Barn Blast greeted guests with its traditional format — and a few new twists.
The cardboard cutouts of Bonanza characters and other throwbacks to the Old West were gone, as was Lucky Ducky, a game where guests picked a rubber duck and hoped their number written on the bottom of the duck was called so they could win a prize.
“We wanted to keep it in the spirit of Barn Blast but give it a new spin,” Caroline Goins, director of the Anson County Partnership for Children, said. “We transitioned from the Old West to country living. We kept some old favorites, but also kept them guessing.”
Barn Blast is the Partnership’s largest fundraiser of the year. Goins became director last summer when longtime director Elaine Scarborough retired.
One new addition, the wine pull, was sold out. Rows of bottles lined a wall, each wrapped in paper and marked with a number. Guests selected the bottle they wanted and were surprised with the bottle of wine they won. Three grand prizes — information on trips to a five-night stay at Los Establos Boutique Inn in Panama, a seven-night stay at Pineapple Beach Club in Antigua and a seven-night stay at St. James’ Club and Villas in Antigua — were hidden in the wrapping of three of the bottles.
The Partnership kept, “The Good, the Bad and the Lucky,” a raffle-style card game with a trip to a Sugar Mountain condo or a box of whiskey, amaretto, vodka, rum and tickets to the Behind Bars whiskey prison tour in Mount Pleasant as the grand-prize options.
Other classics from the event, including the Bonanza raffle, were also carried over to this year.
In traditional Barn Blast style, the event sold out well before the event. Goins said all tickets were gone before Christmas.
“It amazes me, the support we get, not just financial, but time,” Goins said. “We believe in early education and do whatever we can to support it. We had more than 70 volunteers and numerous sponsors. We exceeded our $25,000 sponsorship goal — we made over $26,000. It’s a testament to how much compassion this county has and how much they value our children.”
Guests had the opportunity to sponsor children for the Dolly Parton Imagination Reading Library, which sends a book each month from birth to age 5 to all children in Anson County who sign up.
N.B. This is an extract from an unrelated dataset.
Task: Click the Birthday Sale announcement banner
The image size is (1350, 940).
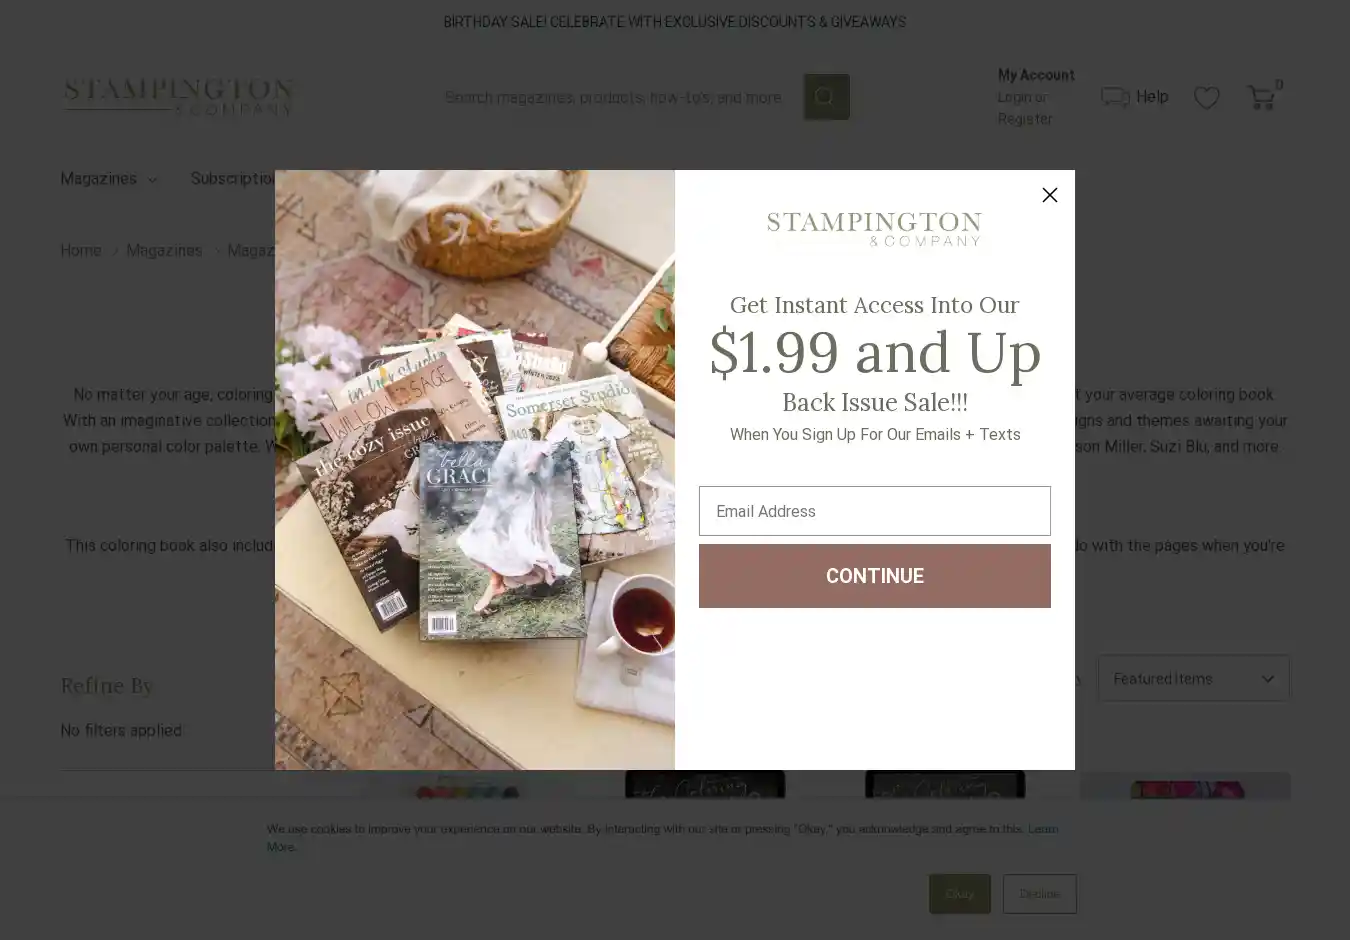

“This past year, we had about 1,400 children enrolled, and the average now is about 1,200,” Goins said. “It’s our goal to be able to have every child sponsored. We’ve come very close to it.”
Goins said the Partnership has never had to turn away a child signing up for the program.
“Dolly Parton’s Reading Library is so exciting and important because it builds a foundation for learning through curiosity and excitement,” Goins said. “It’s not just books on a shelf, but in the mail, addressed to them. They’re able to take ownership of them and have a much stronger connection.”
In all, Goins said the Partnership raised more than $70,000, but that she won’t know the final number for weeks. More than 500 people contributed monetarily through ticket sales, bids, sponsorships and donations.
She thanked her predecessor for her support and laying the foundation for the event, as well as her staff and all of the volunteers and guests at the event.